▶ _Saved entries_
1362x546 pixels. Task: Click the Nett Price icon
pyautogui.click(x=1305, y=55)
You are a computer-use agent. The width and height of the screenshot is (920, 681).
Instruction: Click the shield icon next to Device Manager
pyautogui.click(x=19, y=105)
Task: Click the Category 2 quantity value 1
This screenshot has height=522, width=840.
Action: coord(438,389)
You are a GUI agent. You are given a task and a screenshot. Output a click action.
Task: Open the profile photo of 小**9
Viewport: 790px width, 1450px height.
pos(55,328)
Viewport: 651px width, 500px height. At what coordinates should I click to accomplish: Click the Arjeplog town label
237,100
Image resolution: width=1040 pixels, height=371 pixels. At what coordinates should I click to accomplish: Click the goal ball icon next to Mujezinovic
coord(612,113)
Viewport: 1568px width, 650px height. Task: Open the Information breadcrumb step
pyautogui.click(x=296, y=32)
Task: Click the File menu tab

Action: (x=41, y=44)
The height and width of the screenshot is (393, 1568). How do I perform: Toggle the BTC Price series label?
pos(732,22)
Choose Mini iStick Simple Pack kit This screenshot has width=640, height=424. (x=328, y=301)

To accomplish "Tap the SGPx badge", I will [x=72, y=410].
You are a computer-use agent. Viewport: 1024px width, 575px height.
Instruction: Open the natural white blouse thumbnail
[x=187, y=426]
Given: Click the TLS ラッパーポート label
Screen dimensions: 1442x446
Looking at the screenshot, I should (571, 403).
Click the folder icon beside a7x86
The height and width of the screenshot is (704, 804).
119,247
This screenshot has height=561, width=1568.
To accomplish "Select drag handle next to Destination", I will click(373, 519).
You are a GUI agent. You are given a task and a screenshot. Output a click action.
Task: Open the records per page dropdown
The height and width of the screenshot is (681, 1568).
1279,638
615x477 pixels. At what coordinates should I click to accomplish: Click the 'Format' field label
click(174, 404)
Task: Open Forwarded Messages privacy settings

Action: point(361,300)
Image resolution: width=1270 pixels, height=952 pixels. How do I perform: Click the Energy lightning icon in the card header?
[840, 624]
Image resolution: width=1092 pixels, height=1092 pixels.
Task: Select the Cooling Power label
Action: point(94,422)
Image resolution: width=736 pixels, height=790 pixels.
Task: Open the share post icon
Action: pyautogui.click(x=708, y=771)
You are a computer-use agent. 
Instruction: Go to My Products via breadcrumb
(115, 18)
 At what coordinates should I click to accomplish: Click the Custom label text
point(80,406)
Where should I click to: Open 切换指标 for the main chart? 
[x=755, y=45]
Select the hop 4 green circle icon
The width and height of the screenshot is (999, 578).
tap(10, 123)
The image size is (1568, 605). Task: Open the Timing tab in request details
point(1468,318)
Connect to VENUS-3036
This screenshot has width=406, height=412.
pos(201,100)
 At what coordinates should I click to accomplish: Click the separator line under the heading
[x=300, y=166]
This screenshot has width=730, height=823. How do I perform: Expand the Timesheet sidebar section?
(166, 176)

▶ _Task instructions_
Whenever a line in the data above contains the word "computer", include it in the tally, and report only the final number.

▶ _Answer to this task_
3